Deadly police encounters with people suffering from mental illness are horrifically common. Although there is no comprehensive, nationwide data, the Treatment Advocacy Center and the National Sheriff's Association estimate that at least half the people killed by police each year have mental health problems.
Experts point to two reasons confrontations between mentally ill people and police often turn violent: a lack of adequate police training and the fact that the initial handling of people suffering from mental illness falls to police at all.
Thanks to cuts in services, many mentally ill people lack access to the help they need. In an interview in The New York Times, psychiatrist Dr. E. Fuller Torrey calls police "the first line of contact" for people who are really in need of a mental health crisis center. Needless to say, most cops are not trained mental health professionals and as Douglas County Police Capt. Attila Denes told Al - Jazeera, standard police tactics aren't suited for encounters with mentally ill people.

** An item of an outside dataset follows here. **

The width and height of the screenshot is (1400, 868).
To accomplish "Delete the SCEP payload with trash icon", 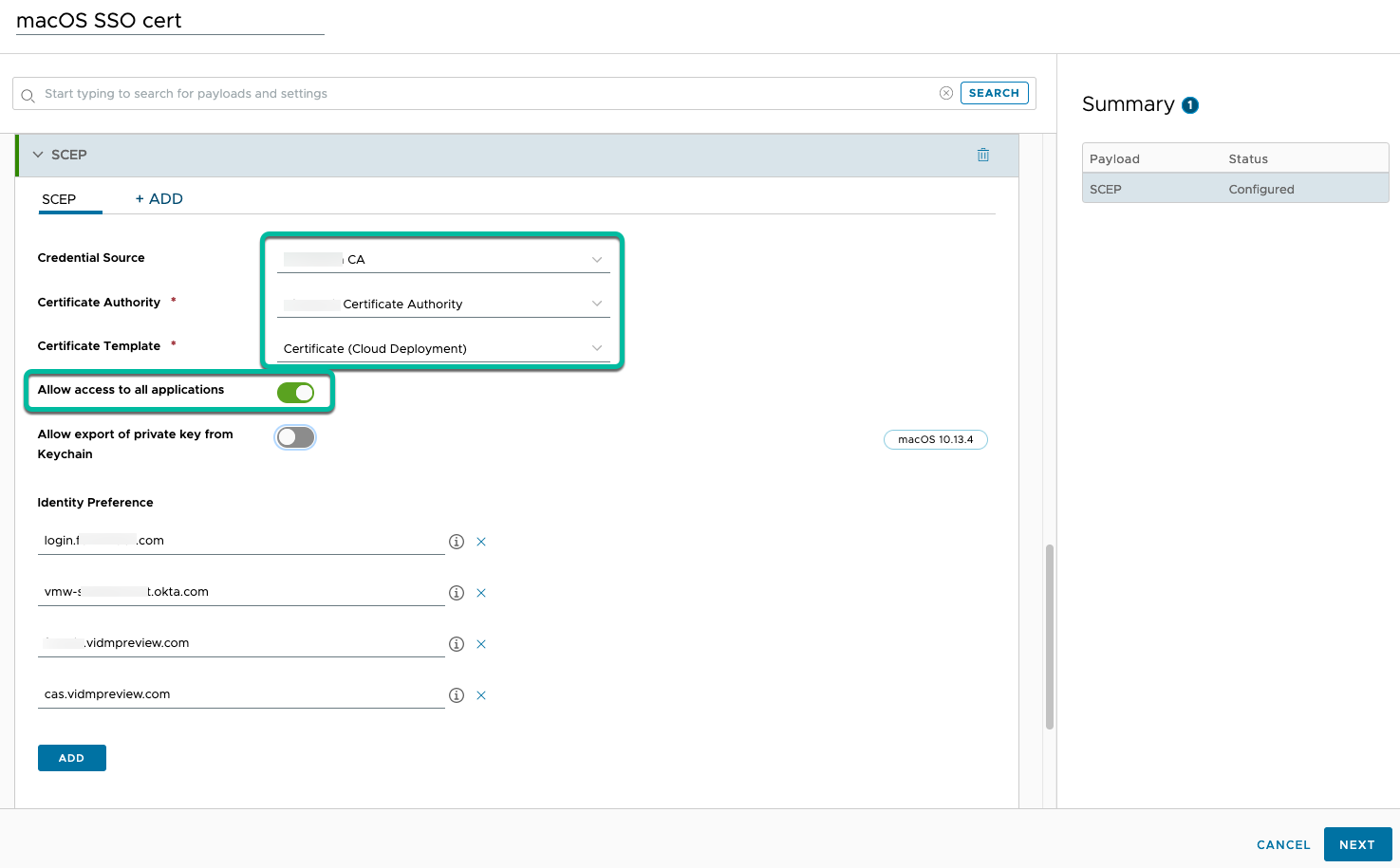I will (x=982, y=155).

“Traditional law enforcement tactics are rooted in logic, in reasoning – and in issuing commands for someone to comply so that we can make the situation safe right now by taking a person into custody,” Attila Denes told Al-Jazeera. “But barking orders at a person with serious mental illness doesn't work.”
Deploying police to deal with the mentally ill does fill up prisons though. According to the Treatment Advocacy Center, 10 times more mentally ill Americans are imprisoned than are being treated in state psychiatric hospitals.